This is a simple sounding question, but I have two uploads going on in parallel right now, one using 8 processing threads and the other using 16, so a total of 24. None of these files is huge, they seem to be under 15mb, with an occasional outlier around 45mb (though quite a few drawing scans break the TIFF max size barrier of 50MP even though these are only a miniscule ~2.5mb in filesize).
GWT was designed for a maximum of 20 threads, and I don't know whether to feel guilty at running 24 threads this way, even though these uploads are unlikely to break anything.

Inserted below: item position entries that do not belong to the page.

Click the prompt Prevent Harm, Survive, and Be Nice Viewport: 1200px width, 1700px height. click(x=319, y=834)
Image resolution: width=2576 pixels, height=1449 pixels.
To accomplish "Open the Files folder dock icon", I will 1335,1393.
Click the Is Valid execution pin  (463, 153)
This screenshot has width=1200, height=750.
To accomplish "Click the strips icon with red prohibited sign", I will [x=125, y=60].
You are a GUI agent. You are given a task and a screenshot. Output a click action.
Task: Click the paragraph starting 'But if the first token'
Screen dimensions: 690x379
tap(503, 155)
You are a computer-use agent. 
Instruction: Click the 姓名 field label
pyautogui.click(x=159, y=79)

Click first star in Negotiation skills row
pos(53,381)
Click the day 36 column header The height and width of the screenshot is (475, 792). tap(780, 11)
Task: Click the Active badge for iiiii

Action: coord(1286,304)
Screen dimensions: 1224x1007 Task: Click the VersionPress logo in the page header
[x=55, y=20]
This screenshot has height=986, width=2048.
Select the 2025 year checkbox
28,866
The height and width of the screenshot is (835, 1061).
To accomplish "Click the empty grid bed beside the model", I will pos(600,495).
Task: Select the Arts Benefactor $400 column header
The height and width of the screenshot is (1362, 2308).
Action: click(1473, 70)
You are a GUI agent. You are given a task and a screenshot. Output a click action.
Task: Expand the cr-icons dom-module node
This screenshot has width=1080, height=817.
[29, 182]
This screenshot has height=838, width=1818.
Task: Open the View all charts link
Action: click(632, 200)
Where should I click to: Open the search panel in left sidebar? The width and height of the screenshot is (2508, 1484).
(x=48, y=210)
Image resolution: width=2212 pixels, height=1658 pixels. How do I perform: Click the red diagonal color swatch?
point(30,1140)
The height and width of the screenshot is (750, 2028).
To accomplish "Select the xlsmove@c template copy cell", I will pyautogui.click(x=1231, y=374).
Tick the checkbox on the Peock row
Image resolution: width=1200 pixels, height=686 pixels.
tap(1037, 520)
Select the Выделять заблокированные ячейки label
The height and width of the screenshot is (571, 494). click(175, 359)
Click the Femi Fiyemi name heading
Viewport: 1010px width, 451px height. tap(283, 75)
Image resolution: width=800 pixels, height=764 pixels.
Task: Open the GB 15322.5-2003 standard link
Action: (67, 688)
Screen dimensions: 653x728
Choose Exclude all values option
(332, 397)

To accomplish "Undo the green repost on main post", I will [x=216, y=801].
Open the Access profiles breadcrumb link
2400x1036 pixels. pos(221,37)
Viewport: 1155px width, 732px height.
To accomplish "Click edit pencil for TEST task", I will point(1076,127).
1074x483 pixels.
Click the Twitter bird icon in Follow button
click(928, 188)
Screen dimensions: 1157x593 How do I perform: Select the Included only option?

Any thoughts? If what I'm doing is somehow self-regulating, I would be tempted to add another job and bump the "volume" to 40 or more threads, as this particular upload has over 100,000 images (potentially 200,000) and I'd rather it didn't take over a month to complete (which is what it is looking like right now at a rate of 2,800 images per day).
Fae
Hi Fae,
On Mon, Jun 30, 2014 at 2:38 PM, Fæ faewik@gmail.com wrote:
This is a simple sounding question, but I have two uploads going on in parallel right now, one using 8 processing threads and the other using 16, so a total of 24. None of these files is huge, they seem to be under 15mb, with an occasional outlier around 45mb (though quite a few drawing scans break the TIFF max size barrier of 50MP even though these are only a miniscule ~2.5mb in filesize).
GWT was designed for a maximum of 20 threads, and I don't know whether to feel guilty at running 24 threads this way, even though these uploads are unlikely to break anything.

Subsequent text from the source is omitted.